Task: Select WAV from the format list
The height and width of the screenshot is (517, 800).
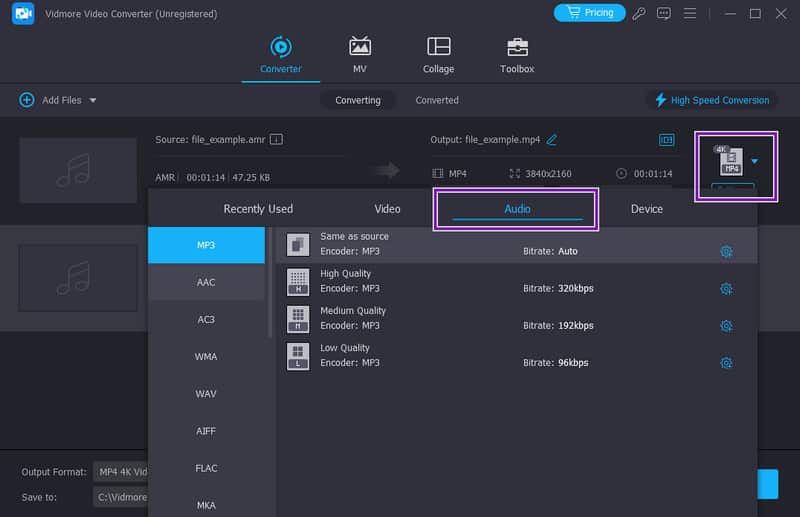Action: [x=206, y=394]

--

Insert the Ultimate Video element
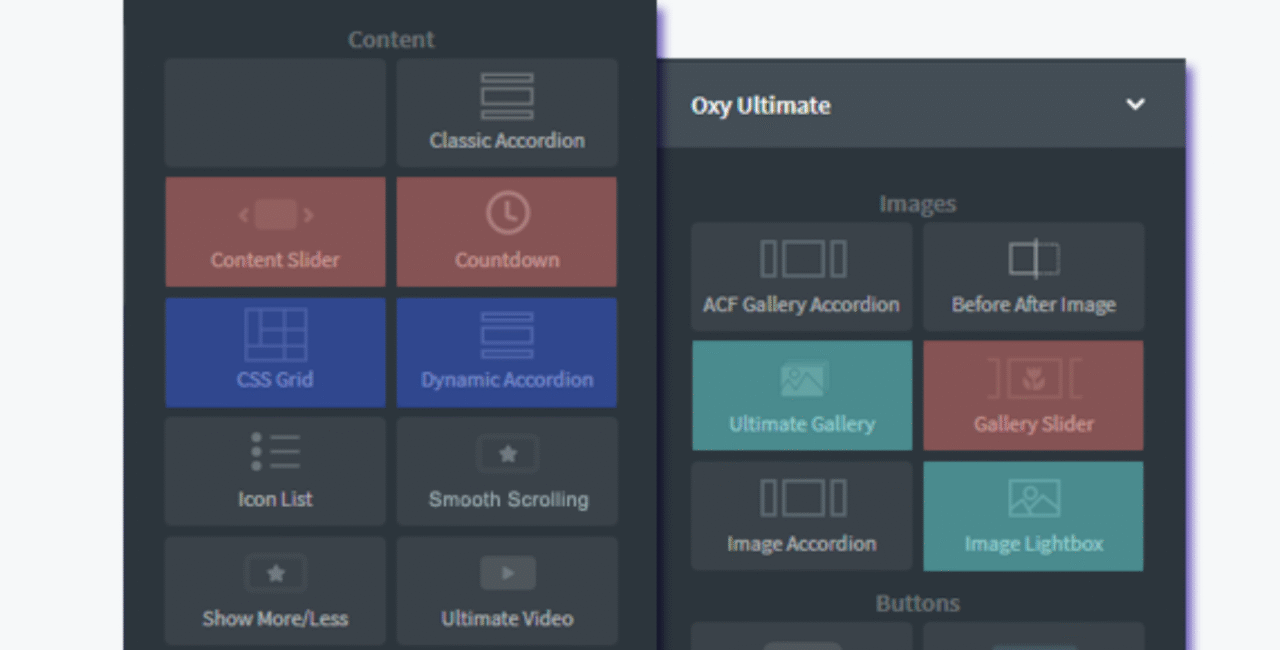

...

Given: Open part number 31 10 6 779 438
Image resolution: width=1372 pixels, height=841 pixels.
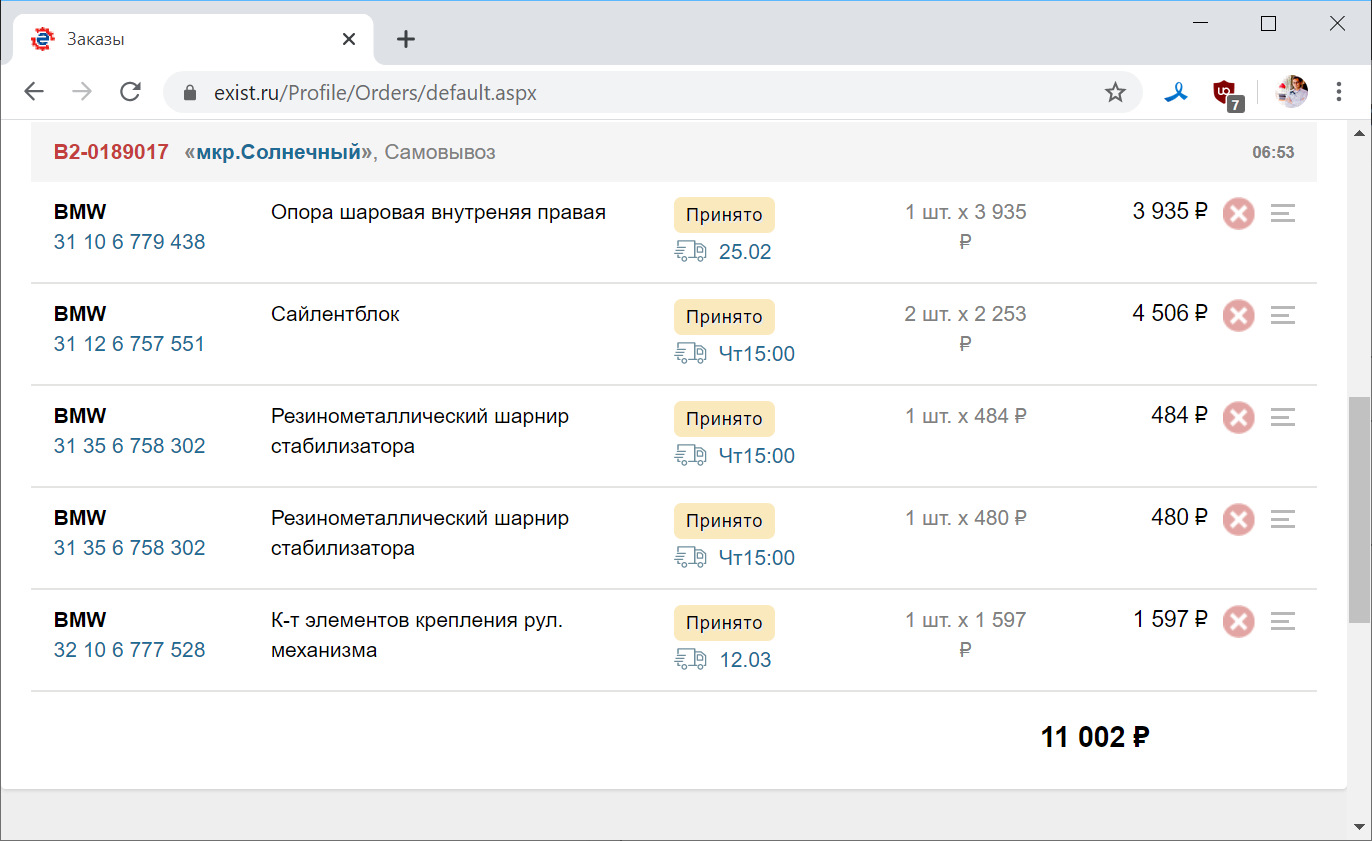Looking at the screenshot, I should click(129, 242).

__What to produce__. Copy word for word every line from the one with "Task: Select WAV from the format list" to the one with "Action: [x=206, y=394]", both included, and leave the pictures out.

__Answer for this exercise__.
Task: Select WAV from the format list
The height and width of the screenshot is (517, 800).
Action: [x=206, y=394]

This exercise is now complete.